For a heartbeat, Romy did not recognize the man standing between him and Suresh.

Monty's shoulders were squared like a soldier's, the soft humor in his eyes burned away by a wildfire that wanted only ruin. One palm clamped around Suresh's neck. The other, fisted and trembling, hovered inches from Suresh's jaw, itching for a final, pulverizing blow.

,

"Monty," Romy said, voice raw. "Let him go."

Monty's gaze snapped to him, feral and glittering.

"Let him go?" He barked out a disbelieving laugh. "You marry my sister and still keep an affair with … with this?"

Disgust twisted the word this into a blade. Suresh flinched.

Romy felt the blow before it landed; it blossomed somewhere between his ribs. "It isn't what you think."

"A convenient line," Monty snarled, tightening his grip. "You owe me honesty, Romy, start now."

Behind them, Suresh wheezed. "A pair of soap-opera lovers," he coughed. "Let me watch."

That broke the fragile tether on Monty's temper. He drove Suresh into the wall so hard a framed landscape crashed to the carpet. Plaster dust snowed down.

"Enough!" Romy shoved himself between them, planting one hand on Monty's chest and the other on Suresh's shoulder. "Listen to me. No one throws another punch until I have every copy of my photos and videos. When that's done, Monty..."

He turned, catching Monty's storm-gray stare. "I promise you the whole truth. But right now we need leverage."

For a breath, the room held its air. Then Monty stepped back, nostrils flaring, but silent consent in his nod.

The Tether

Suresh tried to slither away, but Monty yanked him forward and slammed him onto the desk chair. The wood creaked; Suresh's sheet slipped, baring a hip he was too frightened to notice. Romy grabbed a belt from the wardrobe and looped it around Suresh's wrists, anchoring him to the chair back.

"You can't do this!" Suresh barked, half-panic, half-anger.

Romy leaned in until their noses almost brushed.

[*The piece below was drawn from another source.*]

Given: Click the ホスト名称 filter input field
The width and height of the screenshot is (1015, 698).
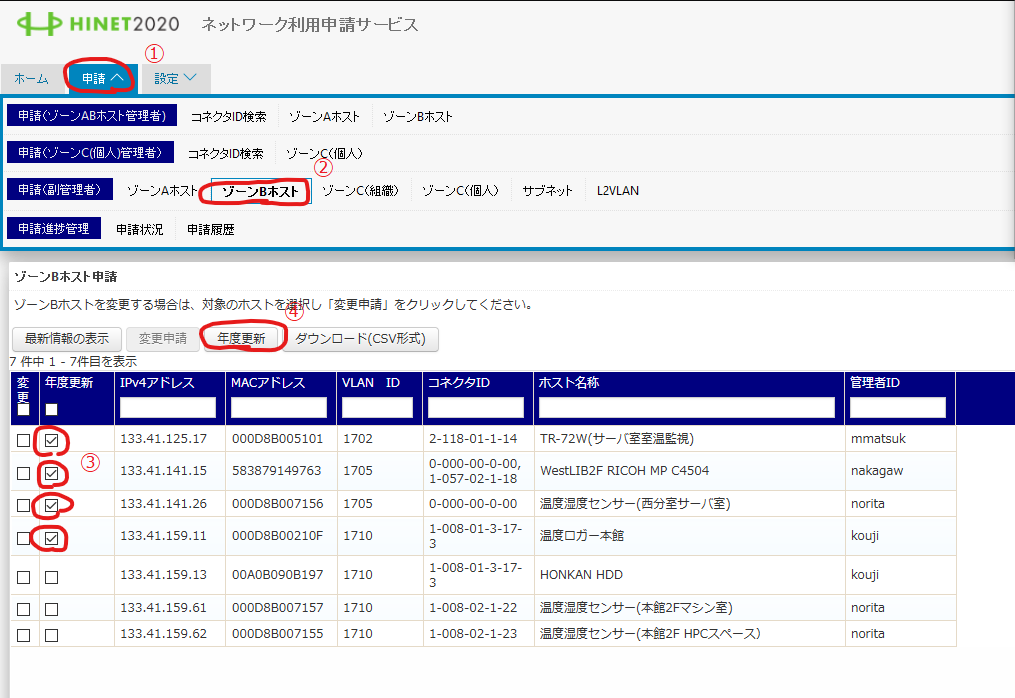Looking at the screenshot, I should (686, 408).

"Where are the originals?" Romy asked.

Suresh flicked his eyes toward a crimson USB drive on the nightstand. Monty snatched it.

"That's everything," Suresh said.

Monty's lips curled. "You expect me to believe you."

Suresh had never imagined that fear could taste metallic, like a coin pressed against the tongue, but it was there now, cold and bitter. Monty Chaudhary's knuckles were bunched in the collar of his silk robe, jerking him forward so hard the chair legs screeched across the parquet.

"Last warning," Monty growled, eyes as dark as stormwater. "Did. You. Save. The files. Anywhere. Else?"

Suresh's voice cracked. "N-no. I swear."

"You swore you loved me once," Romy replied, leaning against the writing desk, arms folded. "Forgive us if your oaths feel… lightweight."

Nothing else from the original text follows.